Support Questions

Find answers, ask questions, and share your expertise
Announcements
Celebrating as our community reaches 100,000 members! Thank you!

kudu table delete

avatar
New Contributor

I deleted some data from 100+ tables. but i don't any changes in kudu disk usage and kudu soft memory, 

6 REPLIES 6

avatar
Super Collaborator

Hello @sam8686 

 

Thanks for using Cloudera Community. Based on the Post, Your team deleted data from 100+ Tables yet there is no change in Disk Usage. It's likely Compaction must run first before any Space Usage reduction is reflected. There isn't any way to manually run Compaction in Kudu.

 

Review Link [1] Section "4.10 RowSet Compaction" reporting "We take this opportunity to remove deleted rows". 

 

- Smarak

 

[1] https://kudu.apache.org/kudu.pdf

avatar
Expert Contributor

Adding to @smdas 

 

This is one of the kudu limitations :-

"There is no way to run compaction manually, but dropping the table will reclaim the space immediately." 

 

You can verify the size from CM graphs:-

  1. Go to the Kudu service and navigate to the Charts Library tab.
  2. On the left-hand side menu, click Tables to display the list of tables currently stored in Kudu.
  3. Click on a table name to view the default dashboard for that table. The Total Tablet Size On Disk Across Kudu Replicas chart displays the total size of the table on disk using a time-series chart.
    Hovering with your mouse over the line on the chart opens a small pop-up window that displays information about that data point. Click the data stream within the chart to display a larger pop-up window that includes additional information for the table at the point in time where the mouse was clicked.

 

reference :- http://apache.github.io/kudu/docs/known_issues.html#_other_usage_limitations

avatar
New Contributor

I followed the steps for table chart. I didn't find big difference. there is one table with no data but still i can see 400 MB space for that table. I deleted table data using IMAPALA.

avatar
Expert Contributor

Ideally if you have dropped the table then the data should get deleted immediately. The metrics in CM may take some time to reflect, we can verify from backend if the table is actually deleted. 

 

Verify if the table still exist in kudu FS. You can verify this by using kudu ksck command with -tables flags :-

kudu cluster ksck <master_addresses> -tables=<tables>

 

Note if the table created through impala use "impala::db.tablename"

 

If you see the table in ksck then run below command to delete the table from kudu:-

kudu table delete <master_addresses> <table_name> 

 

avatar
New Contributor

I didn't delete whole table. I deleted some data. when i check in kudu tablet server UI, i see lot of TABLET_DATA_TOMBSTONED. In logs there are Processing DeleteTablet for tablet. 

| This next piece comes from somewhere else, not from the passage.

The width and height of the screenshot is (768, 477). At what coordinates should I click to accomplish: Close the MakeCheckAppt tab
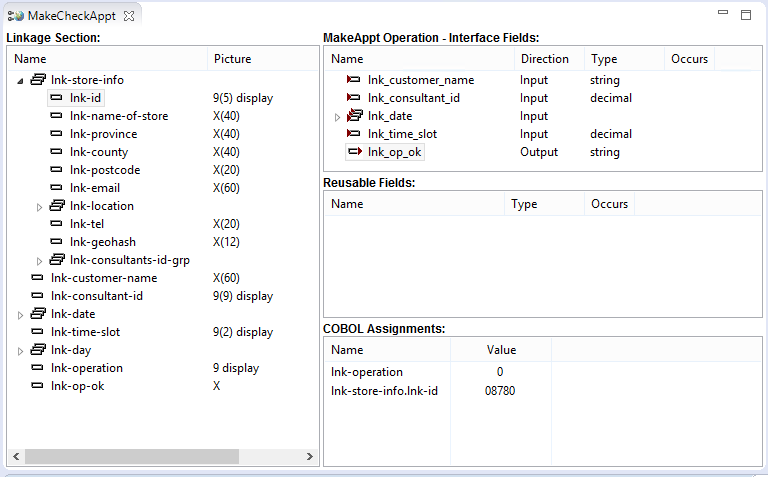pos(129,16)
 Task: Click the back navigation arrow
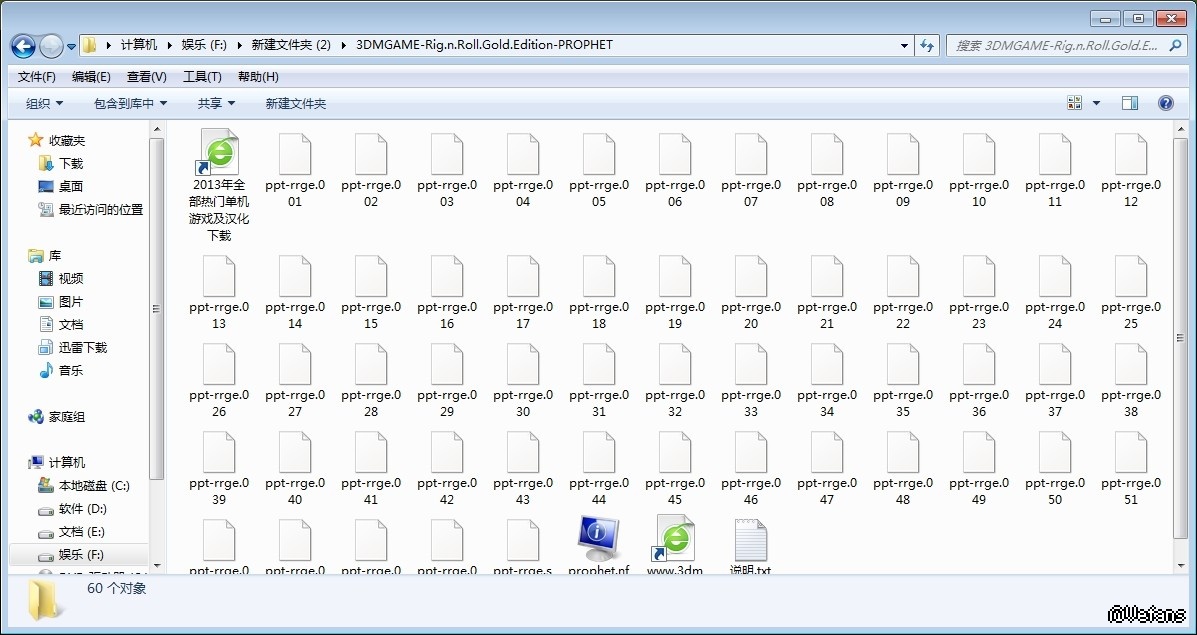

If the data is deleted, why it still caching tablet ?

avatar
Expert Contributor

The disk space occupied by a deleted row is only reclaimable via compaction and  given you have deleted some data and if the space is not reclaimed then probably you are hitting the bug 
https://issues.apache.org/jira/browse/KUDU-1625

 

The jira stands unresolved. However if the goal is to delete the data and reclaim disk space, then you can drop partition (if range partition) in order to reclaim space. 

 

Tombstone tablets have all their data removed from disk and don't consume significant resources. These tablet are necessary for correct operation of kudu.

See - https://docs.cloudera.com/runtime/7.1.0/troubleshooting-kudu/topics/kudu-tombstoned-or-stopped-table...